Die Zählung nach Olympiaden war ein Zeitmaß im gesamten antiken Griechenland. „Olympiade“ ist somit – entgegen einem heute weit verbreiteten Irrtum – nicht synonym mit „Olympische Spiele“, sondern bezeichnet den Zeitraum von vier Jahren, der mit den Spielen beginnt. Die Olympischen Spiele, benannt nach ihrem Austragungsort Olympia im Nordwesten der Halbinsel Peloponnes, waren Teil eines Zyklus, der drei weitere Panhellenische Spiele umfasste: Die Pythischen Spiele in Delphi, die Nemeischen Spiele in Nemea und die Isthmischen Spiele auf dem Isthmus von Korinth.
In der Anfangszeit gab es nur einen Wettlauf über die Distanz des Stadions (192,24 Meter). Die Spiele erhielten mit der Zeit eine immer größere Bedeutung. Sie waren aber keine „Sportveranstaltung“ in unserem heutigen Sinne, sondern ein religiöses Fest zu Ehren des Göttervaters Zeus und des göttlichen Helden Pelops. In ihrer Blütezeit dauerten die Spiele fünf Tage – der erste Tag war bestimmt von kultischen Zeremonien wie Weihehandlungen und dem Einzug der Athleten, Betreuer, Schiedsrichter und Zuschauer in den heiligen Hain von Olympia. Neben den Wettkämpfen – zuletzt waren es 18 in den Sportarten Leichtathletik, Schwerathletik, Pentathlon und Reiten – waren musische Wettbewerbe ebenso wichtig. Nicht der Sport als solcher stand im Mittelpunkt, sondern die religiöse Komponente.
########
DIE AUFGABE
Beantworte bitte anhand des Lesetextes die folgenden Fragen:
1. Welchen Zeitraum bezeichnet das Wort „Olympiade“?
2. Wie lang war die Distanz des Stadions, über die in der Anfangszeit gelaufen wurde?
3. Wie viele Tage dauerten die Spiele in ihrer Blütezeit?

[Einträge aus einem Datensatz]
########
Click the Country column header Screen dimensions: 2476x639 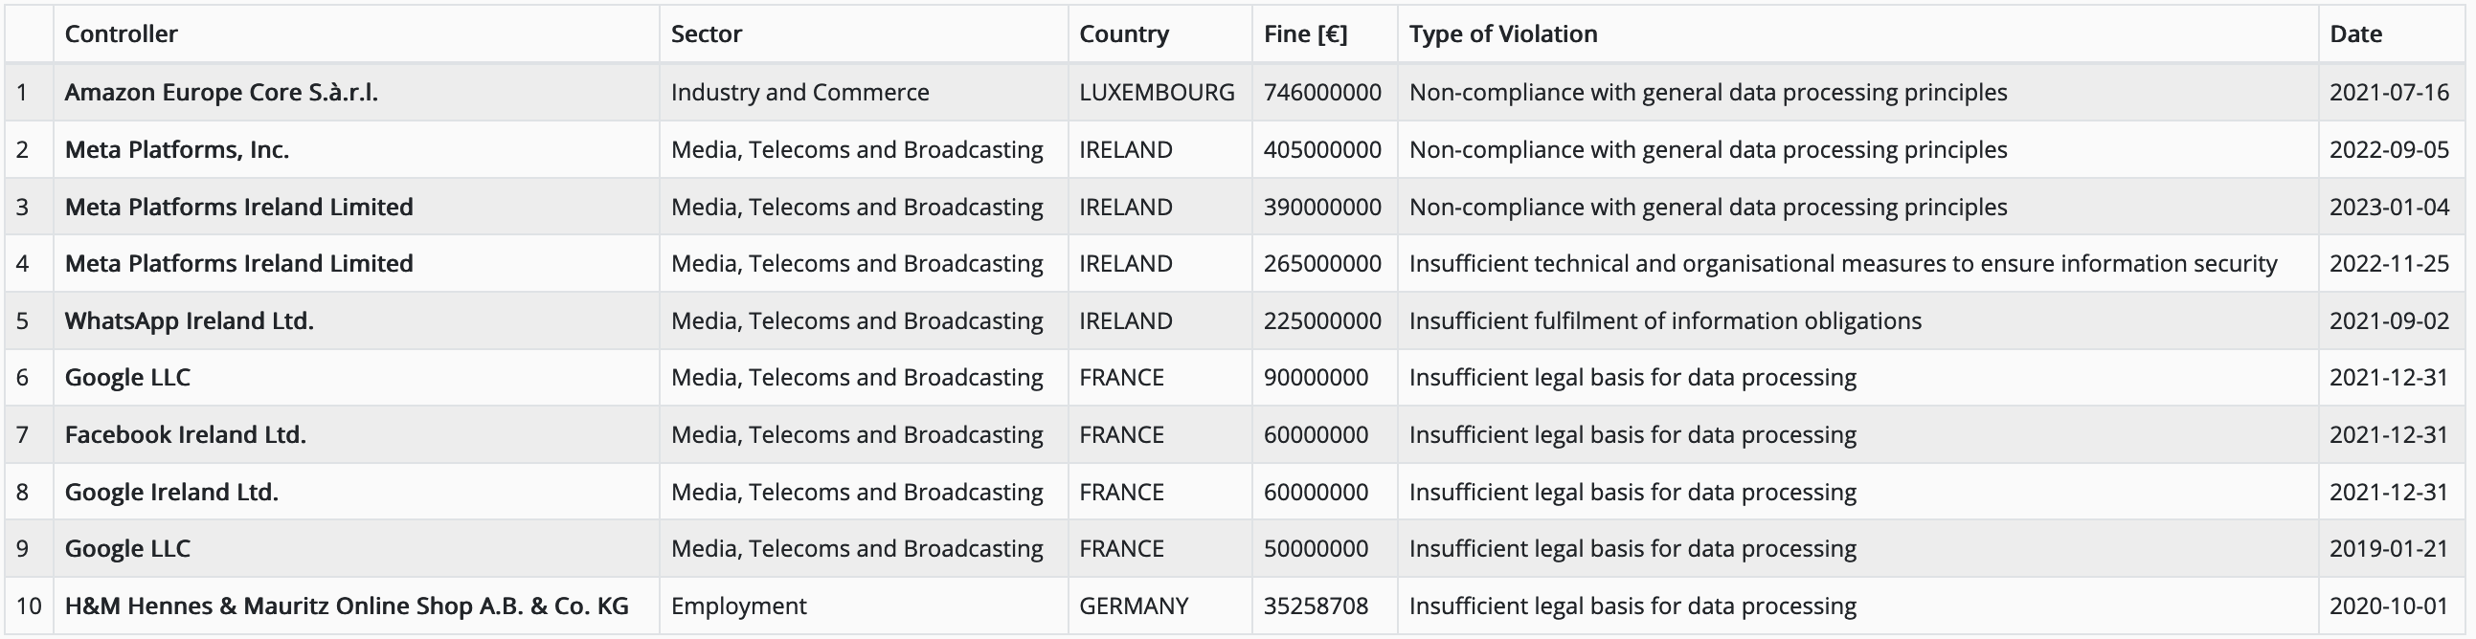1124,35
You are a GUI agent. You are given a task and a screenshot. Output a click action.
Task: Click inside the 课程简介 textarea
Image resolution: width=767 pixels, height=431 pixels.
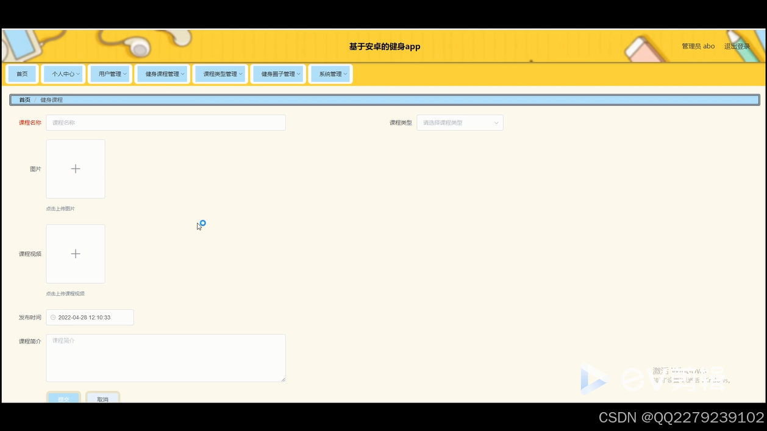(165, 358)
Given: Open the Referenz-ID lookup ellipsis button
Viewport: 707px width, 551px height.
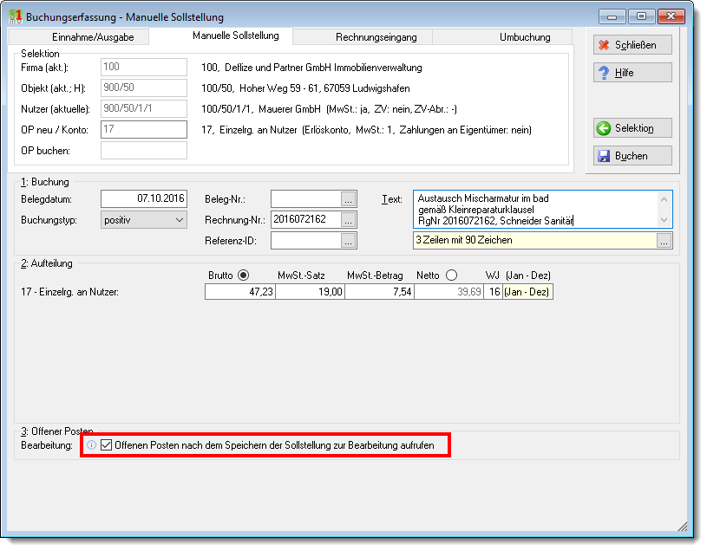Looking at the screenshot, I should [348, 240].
########
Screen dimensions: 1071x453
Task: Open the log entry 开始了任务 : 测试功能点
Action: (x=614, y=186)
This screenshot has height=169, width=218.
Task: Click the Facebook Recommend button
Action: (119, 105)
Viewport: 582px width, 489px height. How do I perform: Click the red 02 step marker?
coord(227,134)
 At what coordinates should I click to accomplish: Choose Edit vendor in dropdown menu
########
GELÖSTE AUFGABE
1. Einen Zeitraum von vier Jahren, der mit den Spielen beginnt.
2. 192,24 Meter.
3. Fünf Tage.